A total of 190 MASL disease patients who underwent liver biopsy were enrolled in this study; 58.9% (112/190) had definite MASH, and 41.1% (78/190) had MASL. There were significant differences in body mass index (P < 0.001), diabetes (P < 0.01), metabolic syndrome (P < 0.02), and circulating M65 and M30 (P < 0.001), as well as aspartate aminotransferase (AST), alanine aminotransferase, glucose, uric acid, controlled attenuation parameter (CAP), liver stiffness measurement, and nonalcoholic fatty liver disease fibrosis score (P < 0.05). Serum M30 and M65 levels were almost three times greater in MASH than in MASL patients. Hepatic SHH expression correlated with circulating M65 (r = 0.346, P = 0.002) and circulating M30 (r = 0.471, P < 0.001), as did alanine aminotransferase (r = 0.490, P < 0.001), AST and CAP (r = 0.554, P < 0.001 and r = 0.432, P < 0.001, respectively). Hepatic SHH expression correlated with histological steatosis grade (r = 0.502, P < 0.001), ballooning hepatocytes (r = 0.496, P < 0.001), lobular inflammation (r = 0.450, P < 0.001), and fibrosis stage (r = 0.303, P = 0.006). Logistic modeling revealed diabetes, AST, CAP and hepatic SHH expression as independent predictors of MASH [defined as nonalcoholic fatty liver disease activity score ≥ 5: Odds ratio (OR) = 20.95, P = 0.043, OR = 1.044, P = 0.023, OR = 1.034, P = 0.008, and OR = 7.151, P = 0.017, respectively] and histological ballooning hepatocytes and circulating M30 as independent predictors of advanced fibrosis (defined as portal and pericellular fibrosis ≥ 2: OR = 6.440, P = 0.023, and OR = 1.012, P = 0.005, respectively). The Fleiss’ kappa increased interobserver agreement of assessment of ballooning using SHH immunostaining, from 0.65 to 0.85.

CONCLUSION

Hepatic SHH protein expression assisted in the diagnosis of MASH. SHH immunostaining may be useful for classifying and quantifying ballooned hepatocytes by artificial intelligence algorithms.

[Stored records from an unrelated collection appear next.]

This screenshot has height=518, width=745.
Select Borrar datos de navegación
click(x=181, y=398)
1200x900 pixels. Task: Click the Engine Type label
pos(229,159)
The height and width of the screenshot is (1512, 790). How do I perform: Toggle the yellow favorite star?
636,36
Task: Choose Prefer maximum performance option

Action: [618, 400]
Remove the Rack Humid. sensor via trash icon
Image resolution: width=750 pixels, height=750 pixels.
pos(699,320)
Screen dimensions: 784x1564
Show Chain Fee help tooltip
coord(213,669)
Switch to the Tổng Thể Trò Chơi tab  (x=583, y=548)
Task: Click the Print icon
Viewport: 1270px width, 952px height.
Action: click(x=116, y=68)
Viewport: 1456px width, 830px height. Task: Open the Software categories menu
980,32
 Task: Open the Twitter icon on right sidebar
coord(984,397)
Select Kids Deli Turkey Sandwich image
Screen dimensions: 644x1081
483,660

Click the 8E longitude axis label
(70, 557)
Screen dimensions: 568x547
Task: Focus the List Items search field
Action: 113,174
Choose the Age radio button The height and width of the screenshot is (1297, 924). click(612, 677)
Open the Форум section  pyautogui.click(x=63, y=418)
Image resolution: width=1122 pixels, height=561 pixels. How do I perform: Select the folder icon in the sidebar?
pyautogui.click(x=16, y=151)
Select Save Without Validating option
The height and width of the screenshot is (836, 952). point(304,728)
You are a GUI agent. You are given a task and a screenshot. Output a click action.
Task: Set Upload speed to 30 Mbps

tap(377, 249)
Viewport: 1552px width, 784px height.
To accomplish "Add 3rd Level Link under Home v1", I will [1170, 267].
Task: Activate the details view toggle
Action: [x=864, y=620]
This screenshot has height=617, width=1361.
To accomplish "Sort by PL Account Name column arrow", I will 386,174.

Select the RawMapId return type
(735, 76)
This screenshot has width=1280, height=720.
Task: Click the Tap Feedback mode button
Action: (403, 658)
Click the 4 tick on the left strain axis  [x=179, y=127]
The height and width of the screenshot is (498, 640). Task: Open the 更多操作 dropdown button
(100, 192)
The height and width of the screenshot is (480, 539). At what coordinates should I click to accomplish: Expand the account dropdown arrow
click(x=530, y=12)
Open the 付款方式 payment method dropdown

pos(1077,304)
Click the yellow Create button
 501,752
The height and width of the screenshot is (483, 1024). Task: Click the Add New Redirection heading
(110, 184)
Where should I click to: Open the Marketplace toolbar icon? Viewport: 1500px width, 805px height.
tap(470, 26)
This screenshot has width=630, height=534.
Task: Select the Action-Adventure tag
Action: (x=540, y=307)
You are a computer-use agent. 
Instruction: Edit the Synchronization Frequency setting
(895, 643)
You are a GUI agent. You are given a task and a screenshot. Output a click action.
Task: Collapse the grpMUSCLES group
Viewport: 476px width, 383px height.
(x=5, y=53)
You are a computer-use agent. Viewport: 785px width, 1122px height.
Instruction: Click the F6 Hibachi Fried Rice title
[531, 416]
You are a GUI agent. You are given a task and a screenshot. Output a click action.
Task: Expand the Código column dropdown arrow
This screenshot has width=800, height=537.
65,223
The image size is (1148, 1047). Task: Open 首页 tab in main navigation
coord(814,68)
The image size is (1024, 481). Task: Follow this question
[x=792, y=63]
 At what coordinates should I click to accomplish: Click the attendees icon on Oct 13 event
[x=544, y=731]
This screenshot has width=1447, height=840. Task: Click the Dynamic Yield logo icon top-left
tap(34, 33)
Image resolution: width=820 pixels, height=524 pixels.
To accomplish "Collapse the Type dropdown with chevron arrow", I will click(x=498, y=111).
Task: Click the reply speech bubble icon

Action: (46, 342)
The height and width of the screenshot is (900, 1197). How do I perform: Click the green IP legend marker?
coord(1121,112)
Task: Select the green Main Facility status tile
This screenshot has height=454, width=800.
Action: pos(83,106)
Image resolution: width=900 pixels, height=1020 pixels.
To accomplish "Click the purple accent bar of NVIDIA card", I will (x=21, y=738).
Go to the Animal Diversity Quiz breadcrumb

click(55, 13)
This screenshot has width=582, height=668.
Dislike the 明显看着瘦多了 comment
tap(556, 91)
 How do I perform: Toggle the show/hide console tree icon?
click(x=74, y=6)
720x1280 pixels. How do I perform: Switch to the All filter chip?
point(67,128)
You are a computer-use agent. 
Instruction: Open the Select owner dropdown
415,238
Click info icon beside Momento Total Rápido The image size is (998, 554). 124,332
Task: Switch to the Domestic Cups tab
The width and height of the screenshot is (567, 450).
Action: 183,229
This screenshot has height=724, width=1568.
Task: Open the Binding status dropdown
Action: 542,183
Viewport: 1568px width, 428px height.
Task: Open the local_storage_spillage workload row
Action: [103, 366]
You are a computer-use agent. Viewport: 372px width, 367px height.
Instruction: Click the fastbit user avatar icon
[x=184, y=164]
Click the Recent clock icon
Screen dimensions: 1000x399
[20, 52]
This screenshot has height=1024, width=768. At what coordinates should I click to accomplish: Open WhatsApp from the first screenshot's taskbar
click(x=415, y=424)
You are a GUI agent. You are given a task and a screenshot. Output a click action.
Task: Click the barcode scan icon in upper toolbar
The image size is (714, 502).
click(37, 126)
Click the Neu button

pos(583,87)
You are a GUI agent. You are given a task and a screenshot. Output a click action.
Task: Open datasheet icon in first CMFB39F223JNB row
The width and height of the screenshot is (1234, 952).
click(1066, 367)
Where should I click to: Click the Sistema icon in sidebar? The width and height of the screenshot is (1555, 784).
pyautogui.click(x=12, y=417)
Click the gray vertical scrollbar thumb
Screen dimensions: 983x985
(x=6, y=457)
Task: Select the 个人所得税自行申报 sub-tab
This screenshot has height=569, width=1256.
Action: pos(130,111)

Keywords: Metabolic dysfunction-associated steatotic liver disease; Metabolic dysfunction-associated steatohepatitis; Ballooned hepatocytes; Cytokeratin 8/18; Sonic hedgehog

Core Tip: This is a retrospective cohort study of the characteristics of metabolic dysfunction-associated steatohepatitis, in which we found the suggestive role of sonic hedgehog immunostaining in the diagnosis of metabolic dysfunction-associated steatohepatitis. We also found that histological ballooning hepatocytes and circulating M30 as independent predictors of advanced fibrosis.